"When the economy gets tough, the mood changes for the wealthy first."
So said Maryam Saghatelian, assistant VP for Cartier’s west coast operations.
We were speaking at the 2008 Luxury Summit in Beverly Hills, where experts and industry professionals gathered to gauge the state of luxury spending. Saghatelian says she’s not seeing a slowdown in spending at Cartier yet, but she’s starting to see worried looks on the faces of her long-time customers, especially the men.
With 18 years in the business, she’s been through recessions, and she knows that look. It starts there, then trickles down to lower income levels, which seems counterintuitive to me. You’d think those who have trouble paying for gas would turn sour sooner. She says her own experience has taught her that those who’ve made a lot of money worry about losing it before anyone else.
The summit was an enlightening display of conflicting trends in luxury spending.
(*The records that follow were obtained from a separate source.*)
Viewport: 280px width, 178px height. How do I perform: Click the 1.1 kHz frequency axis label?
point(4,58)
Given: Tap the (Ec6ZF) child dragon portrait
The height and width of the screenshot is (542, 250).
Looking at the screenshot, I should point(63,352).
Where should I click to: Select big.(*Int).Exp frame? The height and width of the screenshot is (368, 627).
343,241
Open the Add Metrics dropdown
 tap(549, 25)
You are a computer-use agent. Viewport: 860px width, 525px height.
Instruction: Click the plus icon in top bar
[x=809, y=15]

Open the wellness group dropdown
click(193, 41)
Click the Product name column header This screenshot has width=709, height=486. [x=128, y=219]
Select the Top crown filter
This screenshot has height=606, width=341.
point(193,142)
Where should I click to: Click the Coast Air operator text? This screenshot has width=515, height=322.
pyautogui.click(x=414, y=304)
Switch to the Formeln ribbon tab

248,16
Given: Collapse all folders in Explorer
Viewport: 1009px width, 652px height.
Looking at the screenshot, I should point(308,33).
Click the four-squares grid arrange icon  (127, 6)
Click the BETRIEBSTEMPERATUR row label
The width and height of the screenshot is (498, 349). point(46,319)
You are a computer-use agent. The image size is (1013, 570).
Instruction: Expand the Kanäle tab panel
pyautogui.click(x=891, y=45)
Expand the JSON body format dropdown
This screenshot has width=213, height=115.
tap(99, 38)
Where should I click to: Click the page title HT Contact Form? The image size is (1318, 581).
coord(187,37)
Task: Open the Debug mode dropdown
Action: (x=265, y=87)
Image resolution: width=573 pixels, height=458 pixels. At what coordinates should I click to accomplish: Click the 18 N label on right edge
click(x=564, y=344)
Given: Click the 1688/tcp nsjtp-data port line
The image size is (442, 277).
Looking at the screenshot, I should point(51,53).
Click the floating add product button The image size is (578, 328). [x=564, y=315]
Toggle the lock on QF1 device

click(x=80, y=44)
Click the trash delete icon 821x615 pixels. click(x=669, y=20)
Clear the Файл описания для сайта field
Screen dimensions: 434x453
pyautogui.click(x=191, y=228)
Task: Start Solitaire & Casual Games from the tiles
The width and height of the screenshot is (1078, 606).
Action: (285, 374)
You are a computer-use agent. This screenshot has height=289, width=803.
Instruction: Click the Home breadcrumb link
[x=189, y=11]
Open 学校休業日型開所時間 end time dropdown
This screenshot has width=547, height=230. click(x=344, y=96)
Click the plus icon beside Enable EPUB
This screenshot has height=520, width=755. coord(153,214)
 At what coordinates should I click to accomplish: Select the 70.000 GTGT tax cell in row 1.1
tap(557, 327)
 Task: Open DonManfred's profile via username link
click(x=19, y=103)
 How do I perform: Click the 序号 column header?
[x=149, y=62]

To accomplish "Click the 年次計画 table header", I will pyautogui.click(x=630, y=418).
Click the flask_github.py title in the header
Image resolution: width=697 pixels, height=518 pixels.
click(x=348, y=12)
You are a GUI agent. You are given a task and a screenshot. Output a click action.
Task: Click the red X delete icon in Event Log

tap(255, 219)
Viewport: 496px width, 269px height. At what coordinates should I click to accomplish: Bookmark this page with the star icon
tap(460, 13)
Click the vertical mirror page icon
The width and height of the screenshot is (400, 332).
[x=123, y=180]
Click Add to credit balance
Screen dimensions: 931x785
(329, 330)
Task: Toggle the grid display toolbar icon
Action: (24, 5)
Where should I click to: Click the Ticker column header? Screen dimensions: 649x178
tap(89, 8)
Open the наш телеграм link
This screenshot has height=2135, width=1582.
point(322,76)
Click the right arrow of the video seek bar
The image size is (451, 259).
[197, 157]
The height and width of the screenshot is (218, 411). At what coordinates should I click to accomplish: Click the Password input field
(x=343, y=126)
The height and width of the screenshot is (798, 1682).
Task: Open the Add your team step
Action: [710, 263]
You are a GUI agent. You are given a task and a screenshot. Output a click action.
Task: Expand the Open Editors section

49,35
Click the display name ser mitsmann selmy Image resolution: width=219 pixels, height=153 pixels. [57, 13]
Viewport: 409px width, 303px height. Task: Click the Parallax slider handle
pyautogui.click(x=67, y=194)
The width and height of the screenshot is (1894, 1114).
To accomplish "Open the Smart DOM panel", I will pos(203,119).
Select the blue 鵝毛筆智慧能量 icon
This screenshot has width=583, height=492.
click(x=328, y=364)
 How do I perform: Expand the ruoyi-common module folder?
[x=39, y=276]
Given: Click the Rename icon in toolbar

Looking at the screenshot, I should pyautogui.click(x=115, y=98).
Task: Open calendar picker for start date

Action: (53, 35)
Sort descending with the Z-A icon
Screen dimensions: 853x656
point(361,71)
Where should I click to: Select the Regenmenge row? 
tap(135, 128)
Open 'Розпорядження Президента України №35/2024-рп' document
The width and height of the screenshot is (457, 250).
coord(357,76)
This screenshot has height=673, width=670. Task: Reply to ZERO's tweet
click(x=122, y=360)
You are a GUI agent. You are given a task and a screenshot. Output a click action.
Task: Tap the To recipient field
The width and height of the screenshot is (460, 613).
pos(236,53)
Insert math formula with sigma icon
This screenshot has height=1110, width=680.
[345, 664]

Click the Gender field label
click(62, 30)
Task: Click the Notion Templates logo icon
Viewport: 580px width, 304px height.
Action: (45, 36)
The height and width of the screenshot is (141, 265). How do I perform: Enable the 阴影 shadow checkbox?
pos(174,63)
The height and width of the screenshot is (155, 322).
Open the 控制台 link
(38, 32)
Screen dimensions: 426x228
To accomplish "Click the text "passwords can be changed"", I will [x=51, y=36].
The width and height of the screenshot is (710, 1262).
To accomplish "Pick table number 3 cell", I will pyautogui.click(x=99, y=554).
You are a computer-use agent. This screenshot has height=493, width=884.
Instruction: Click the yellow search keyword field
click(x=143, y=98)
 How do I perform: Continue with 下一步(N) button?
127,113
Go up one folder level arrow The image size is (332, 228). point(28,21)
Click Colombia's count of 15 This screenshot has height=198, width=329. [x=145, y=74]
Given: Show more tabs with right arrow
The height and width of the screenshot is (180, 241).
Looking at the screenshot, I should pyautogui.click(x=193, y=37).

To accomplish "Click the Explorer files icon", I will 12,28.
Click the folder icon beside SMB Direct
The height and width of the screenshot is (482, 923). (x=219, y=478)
While Cartier’s parent company saw sales growth in the fourth quarter of eight percent, that was slower growth than the last two quarters and disappointed analysts.
Emmanuel Perrin, President and CEO of the Americas for Cartier’s sister company Van Cleef & Arpels, says higher gold, diamond and platinum costs "are killing us." When I asked if those costs are being passed along to customers, he’s says only partly, and expect to see lower margins.
On the other hand, slowness in the U.S. is being made up for in places like China. Van Cleef opened a store three weeks ago on the gambling mecca of Macao. By the second week, the store had reached half its sales projections FOR THE YEAR.
Judith Murphy, who helps publish Departures Magazine for American Express, probably has access to some of the most meaningful data of the super rich. She surveyed AMEX’s wealthiest card holders on whether the current downturn will impact their spending—70 percent of the women said it would not, along with 84 percent of the men.